Work to be completed: Without any pictures, print the lines below from the one that has "You are a computer-use agent. The" through the one that has "You are a computer-use agent. This", exactly and nothing else.

Records shown below:

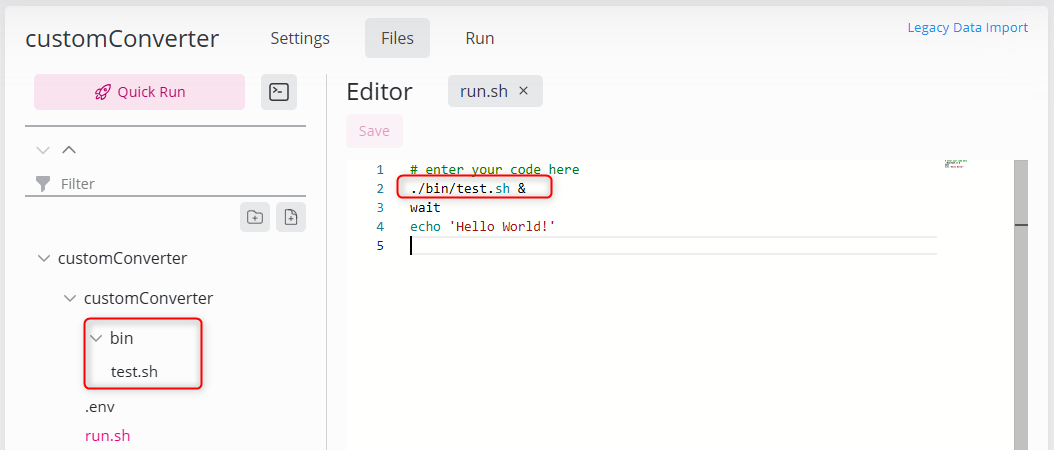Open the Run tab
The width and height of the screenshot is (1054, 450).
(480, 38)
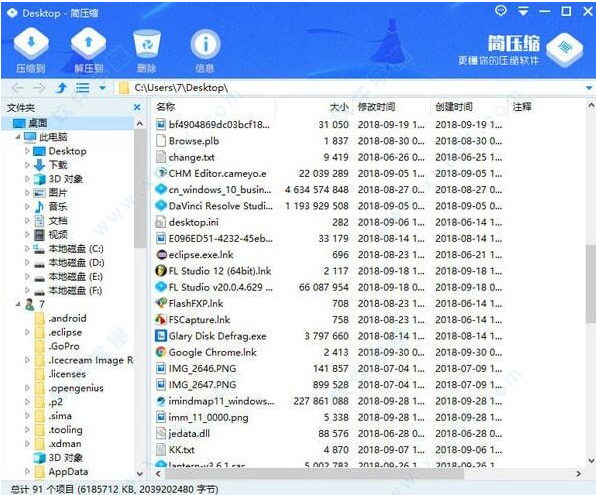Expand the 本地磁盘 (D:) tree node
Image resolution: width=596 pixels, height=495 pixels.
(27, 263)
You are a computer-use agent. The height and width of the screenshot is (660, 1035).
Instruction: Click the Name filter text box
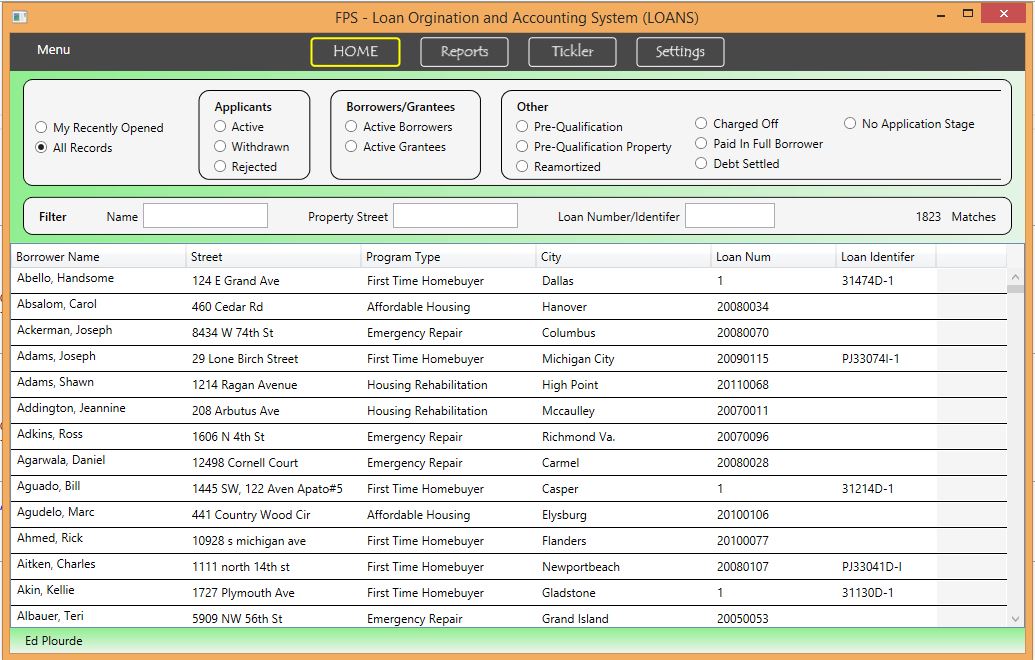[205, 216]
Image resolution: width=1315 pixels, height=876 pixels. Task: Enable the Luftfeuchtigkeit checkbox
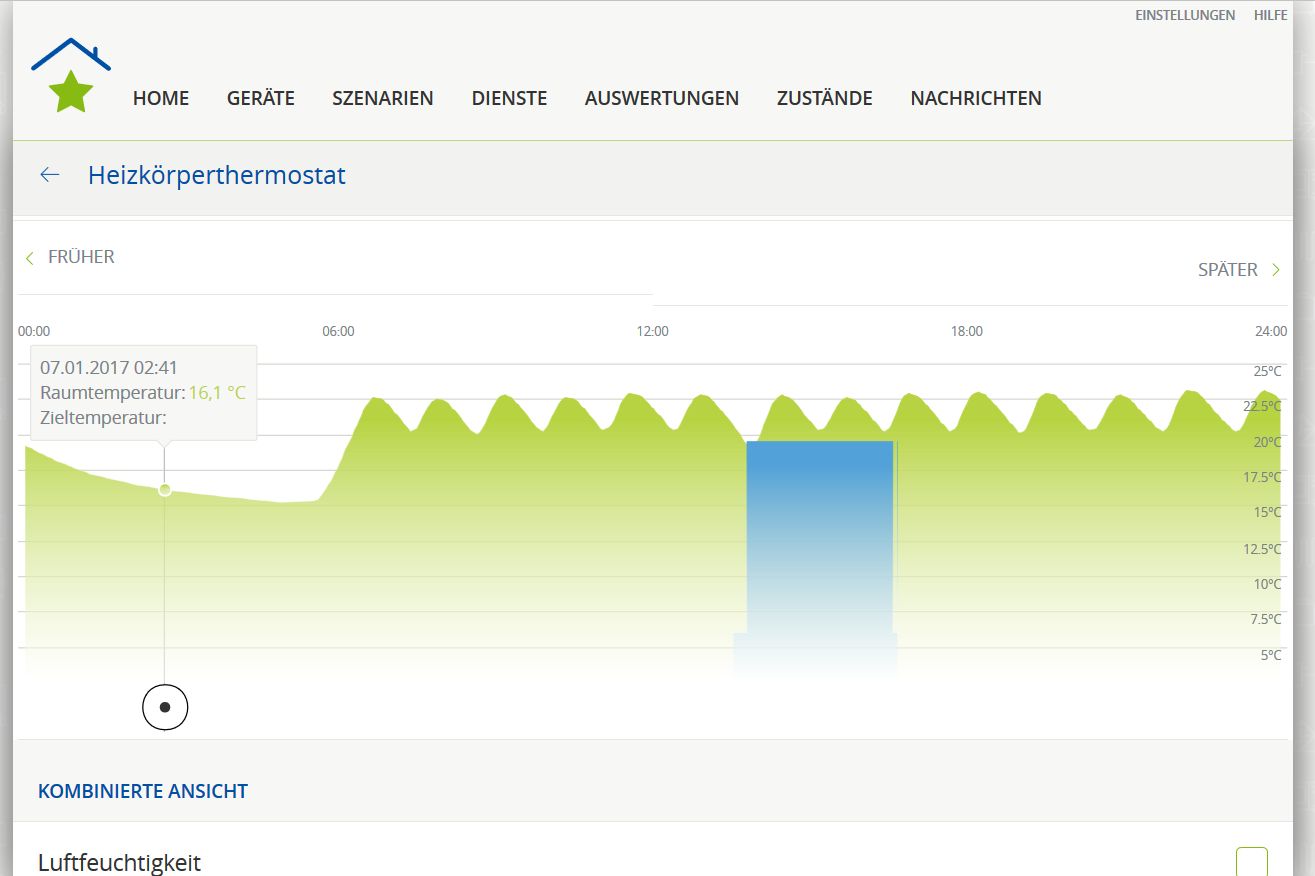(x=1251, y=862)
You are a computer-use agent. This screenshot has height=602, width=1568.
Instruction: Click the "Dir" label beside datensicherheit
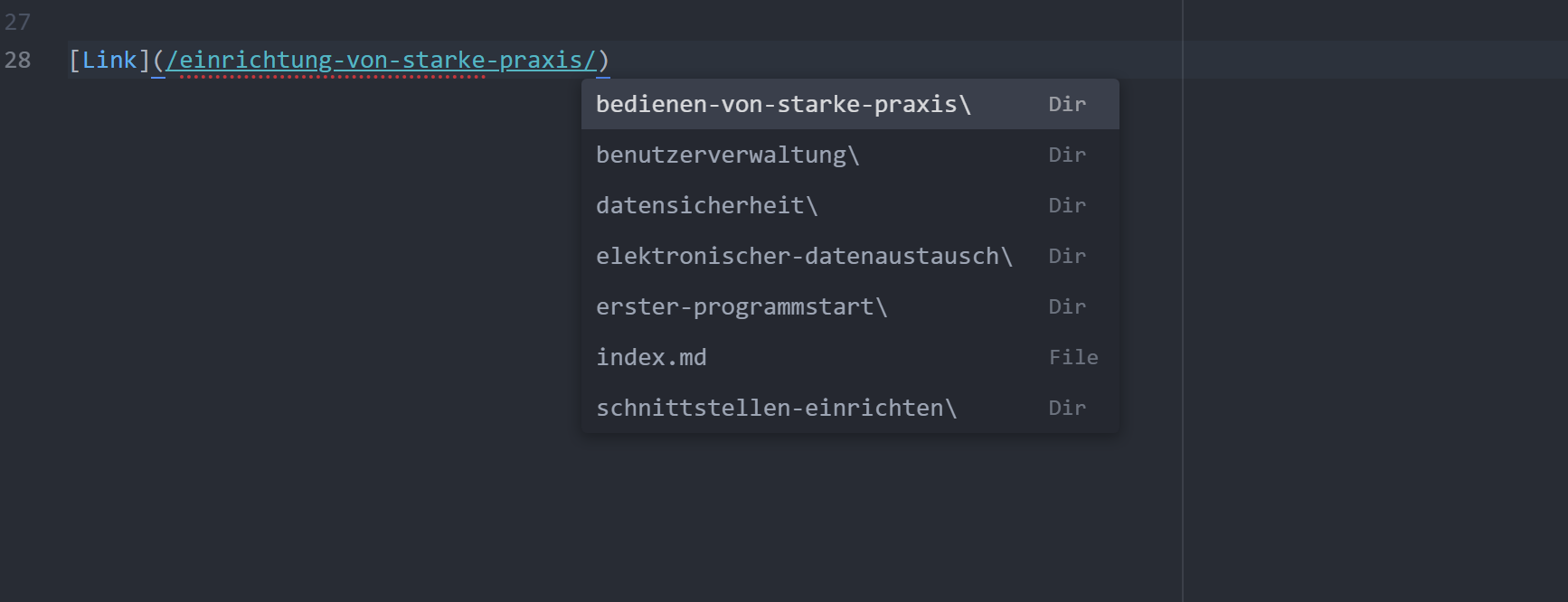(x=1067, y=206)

End of Records shown.

Solved exercise:
You are a computer-use agent. The height and width of the screenshot is (660, 1035).
Instruction: Click the Name filter text box
[205, 216]
Image resolution: width=1315 pixels, height=876 pixels. Task: Enable the Luftfeuchtigkeit checkbox
(x=1251, y=862)
You are a computer-use agent. This screenshot has height=602, width=1568.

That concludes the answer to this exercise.